Будь Чарльз Уоллес и вправду глупым, все было бы куда проще. Но Чарльз Уоллес был умный, и у него не очень-то хорошо получалось скрывать, что он знает намного больше всех остальных шестилеток в классе. Один только словарный запас его бы выдал: он и в самом деле заговорил сравнительно поздно, зато сразу полными предложениями, безо всякого там младенческого лепета. При посторонних он до сих пор почти не разговаривал – это была одна из причин, почему его считали тупицей, – и тут он пошел в первый класс и вдруг заговорил, как… как его родители или сестра. Сэнди с Деннисом – те прекрасно уживались со всеми. Неудивительно, что Чарльза невзлюбили. Все думали, будто он отсталый, а он разговаривает, что твой толковый словарь.

– Ну, ребята, – сказала учительница первого класса в первый школьный день, лучезарно улыбаясь стайке первоклашек, – давайте теперь каждый из вас что-нибудь расскажет мне о себе. – Она заглянула в свой список. – Начнем с Мэри Агнес! Кто у нас Мэри Агнес?
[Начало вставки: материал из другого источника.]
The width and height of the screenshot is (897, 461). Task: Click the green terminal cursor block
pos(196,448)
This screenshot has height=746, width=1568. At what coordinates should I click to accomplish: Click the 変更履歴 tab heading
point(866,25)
Маленькая девчушка с выпавшим передним зубом и соломенными волосами, заплетенными в две тугие косички, сообщила, что живет на ферме и что у нее есть свои куры – сегодня они снесли целых семнадцать яиц!

– Отлично, Мэри Агнес! Ну а ты, Ричард… тебя зовут Дикки, да?
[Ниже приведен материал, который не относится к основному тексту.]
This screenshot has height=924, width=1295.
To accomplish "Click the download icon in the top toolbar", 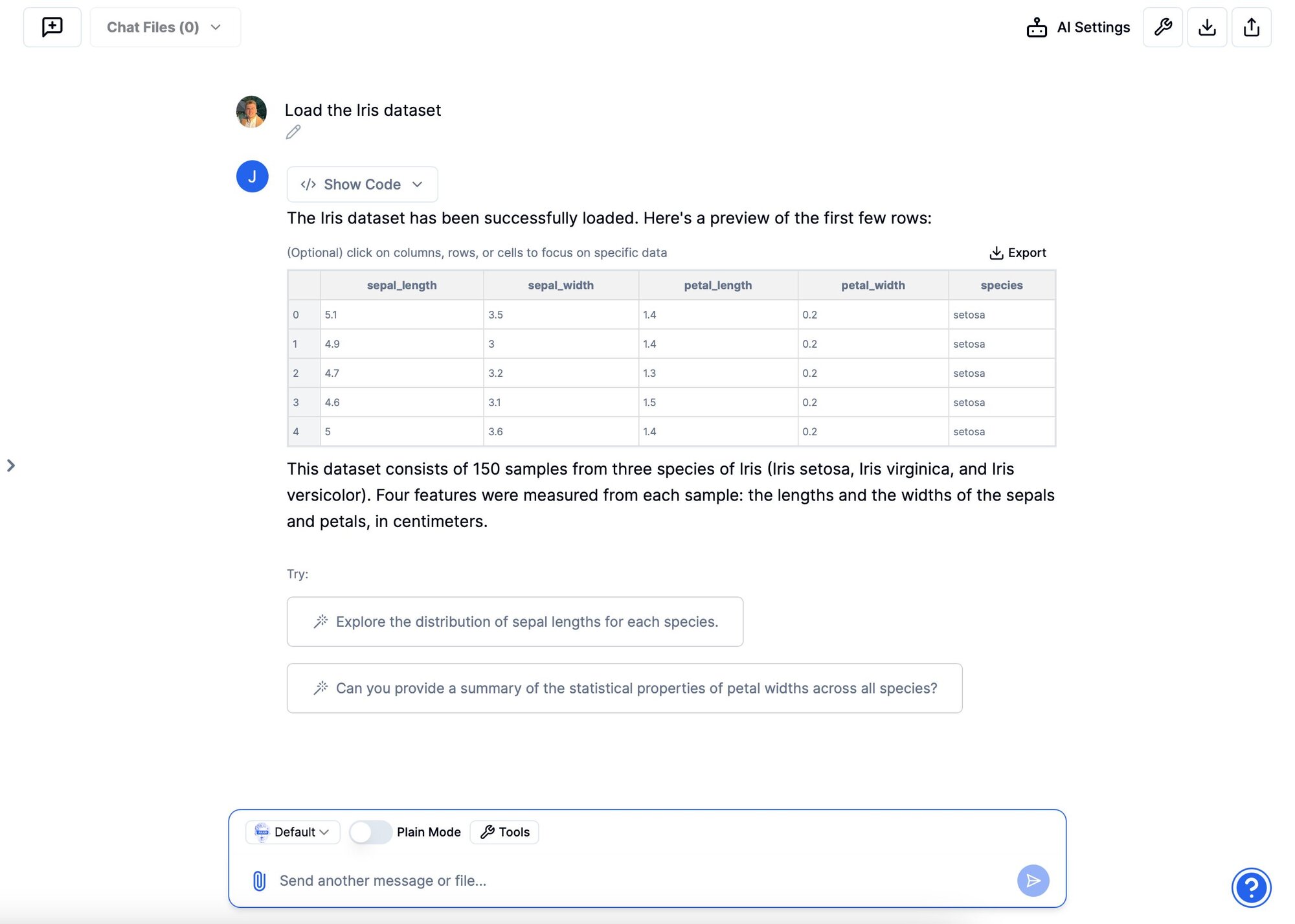I will [1206, 27].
Толстый мальчик встал, кивнул и улыбнулся от уха до уха.

– Что нам расскажешь ты?

– Мальчишки – они не такие, как девчонки, – начал Дикки. – Мальчишки – они совсем по-другому устроены, потому что они, это…

– Хорошо, Дикки, хорошо. Об этом мы поговорим позднее. Ну, Альбертина, давай теперь ты.

Альбертина осталась в первом классе на второй год. Она встала, оказавшись почти на голову выше всех остальных, и гордо поведала:

– Наше тело состоит из костей, кожи, мышцев, кровавых сосудов и всего такого.

– Отлично, Альбертина! Правда, ребята? Я смотрю, у нас в этом году собралась целая компания настоящих ученых! Давайте похлопаем Альбертине! Ну а теперь… – она снова заглянула в свой список, – Чарльз Уоллес. Тебя зовут Чарли, да?

– Нет, – ответил он. – Меня так и зовут – Чарльз Уоллес.

– У тебя ведь родители ученые, да? – спросила она и, не дожидаясь ответа, сказала: – Ну давай расскажи нам что-нибудь.

Чарльз Уоллес («Ну думать же надо было!» – упрекала его вечером Мег) встал и сказал:

– Сейчас меня больше всего интересуют фарандолы и митохондрии.

– Что-что, Чарльз? Какие еще ипохондрии?

– Митохондрии. Митохондрии и фарандолы происходят от прокариот…

– От кого?

– Ну, в общем, несколько миллиардов лет назад они, вероятно, проникли в то, что потом сделалось нашими эукариотическими клетками, и остались там жить. Они обладают собственной ДНК и РНК, а это означает, что они существуют отдельно от нас. Они находятся в симбиотической связи с нами, и что самое удивительное – что мы полностью зависим от них в том, что касается кислорода…

– Ладно, Чарльз, давай-ка ты больше не будешь выдумывать всякие глупости и в следующий раз, как я тебя вызову, постарайся не выпендриваться. А теперь ты, Джордж. Расскажи что-нибудь классу…


В конце второй недели занятий Чарльз Уоллес как-то вечером сидел у Мег на чердаке, в ее комнате в мансарде.

– Слушай, Чарльз, – спросила Мег, – а ты не можешь просто ничего не говорить?

Чарльз Уоллес, в желтых пижамных штанишках, весь облепленный пластырями, с опухшим красным носом, лежал в ногах большой латунной кровати Мег, опустив голову, как на подушку, на блестящий черный бок пса Фортинбраса. Голос у него звучал устало и вяло, хотя тогда Мег не обратила на это внимания.

– Не помогает это. Ничего не помогает. Если я молчу – значит я дуюсь. Если я говорю – я непременно говорю что-нибудь не то. Рабочую тетрадь я исписал – учительница говорит, что это вы мне помогали, а хрестоматию я уже наизусть выучил.